It is not my intention with this commentary to provide a full review of the article or to judge the maturity of the work for possible publication. Since I myself am active in remote sensing of cloud properties, I would like to bring the following points to the authors' attention.
- In the introductory paragraph, at lines 53-65, there are two inaccuracies. This paragraph cites past work that "derive CBH and CGT using satellite-based passive instruments instead of active instruments" (line 53-54).
The Desmons et al (2019) citation at line 59 is incorrect. In that paper, an algorithm is presented that analyzes the sensitivity of the oxygen B-band centered around 688 nm to changes in cloud fraction and cloud pressure. By "cloud pressure", however, is meant a generic pressure (or height, once this value is converted with the help of an atmospheric profile) located at about the midpoint of the cloud body. The physical reasons are well known, namely that in the forward model of the algorithm the clouds are modeled not as real scattering bodies, but as Lambertian diffusers, for which light is not allowed to penetrate the clouds. But if the process of the photon penetration within a cloud is neglected, then any increase of the oxygen absoprtion line is interpreted as an existence of a cloud at a level that is lower that the actual altitude. This is a feature of the algorithm presented in Desmons et al (2019) and appropriate referenceses therein. In summary, the consequence of this assumption is that it is not possible for the algorithm to approximate multiple scattering inside the clouds, consequently it is not possible to derive any information about the height of the base of the clouds themselves. The authors in Desmons et al (2019), moreover, make no mention of any attempt to find information about CBH or CGT.
The Desmons et al, 2019, reference cannot be cited in the context of the retrieval of CBH nor CGT. - The second clarification I would like to bring to the authors' attention concerns the quote from Rozanov and Kokhanovsky, 2004 at line 65.
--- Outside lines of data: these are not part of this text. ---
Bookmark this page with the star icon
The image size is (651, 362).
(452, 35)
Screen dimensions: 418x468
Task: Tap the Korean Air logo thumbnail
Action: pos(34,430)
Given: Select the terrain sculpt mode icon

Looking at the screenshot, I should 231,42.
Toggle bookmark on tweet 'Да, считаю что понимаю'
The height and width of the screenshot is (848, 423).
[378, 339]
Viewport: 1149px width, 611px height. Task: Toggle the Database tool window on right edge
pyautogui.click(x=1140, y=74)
In that article, a set of Global Imager (GLI) and MERIS measurements is indeed analyzed, but the algorithm is concerned with the feasibility of deriving CTH and CBH (hence CGT) at the spectral resolution characteristic of the GOME, GOME-2 and SCIAMACHY family of instruments. Application of the algorithm, based this time on a realistic model of clouds composed of Mie droplets and a Gamma distribution, can be found in Rozanov and Kokhanovsky (2006) for GOME on ERS-2 and in Lelli and Vountas (2018) for SCIAMACHY on Envisat. In the second paper (Figure 3 and Table 1), the authors will find climatological values of CBH derived from SCIAMACHY directly comparable to their Figure 10 (page 23).
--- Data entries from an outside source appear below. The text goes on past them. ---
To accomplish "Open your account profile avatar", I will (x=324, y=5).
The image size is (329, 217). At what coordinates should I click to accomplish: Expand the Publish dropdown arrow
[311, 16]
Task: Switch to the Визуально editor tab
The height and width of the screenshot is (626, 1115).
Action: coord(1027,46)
V. V. Rozanov and A. A. Kokhanovsky, "Determination of cloud geometrical thickness using backscattered solar light in a gaseous absorption band," in IEEE Geoscience and Remote Sensing Letters, vol. 3, no. 2, pp. 250-253, April 2006, doi: 10.1109/LGRS.2005.863388
Lelli, L. and Vountas, M., 2018. Aerosol and cloud bottom altitude covariations from multisensor spaceborne measurements. In Remote Sensing of Aerosols, Clouds, and Precipitation (pp. 109-127). Elsevier. http://dx.doi.org/10.1016/B978-0-12-810437-8.00005-0 - At line 136 the authors cite Rozanov & Kokhanovsky (2004) again in the context of "using an oxygen A-band channel paired with a TIR channel" (line 135). The Rozanov & Kokhanovksy paper makes no mention of TIR channles for the retrieval of cloud properties, because it focuses on the reflectance at Vis/NIR wavelenghts.
This comment naturally leads me to ask the following question, also in light of the concepts presented by the authors in section 4.1 (Potential uncertainty in CBH retrieval).
Clearly, the accuracy of CBH depends on the accuracy of TIR-derived CTH and COT. This is even more important because in reflection, the signal arriving at the satellite will be generated through a different radiation-matter interaction process than in the Vis-NIR, so there will be a difference in the depth of light penetration (i.e. water has asingle scatterign albedo tending to 1 in the oxygen spectral bands while it fluctuates between 0.6 and 0.4 in the thermal infrared).
It would be extremely interesting if the authors could provide a more quantitative assessment of the errors in coincident COT,CTH(TIR) and CBH(NIR) as preliminary provided in Figure 15 (page 5689) of our paper in ACP (Lelli et al. 2014). There, one can see that errors in CBH are roughly proportional to CTH(NIR) by a factor in range 1.5 - 2.5. This is systematic and well behaved when COT/CTH and CBH are both retrieved in Vis/NIR. I am currently working on this issue and It is not known to me any error assessment in the case of a simultaneous and concurrent retrieval of COT/CTH from the TIR and the CBH from the NIR.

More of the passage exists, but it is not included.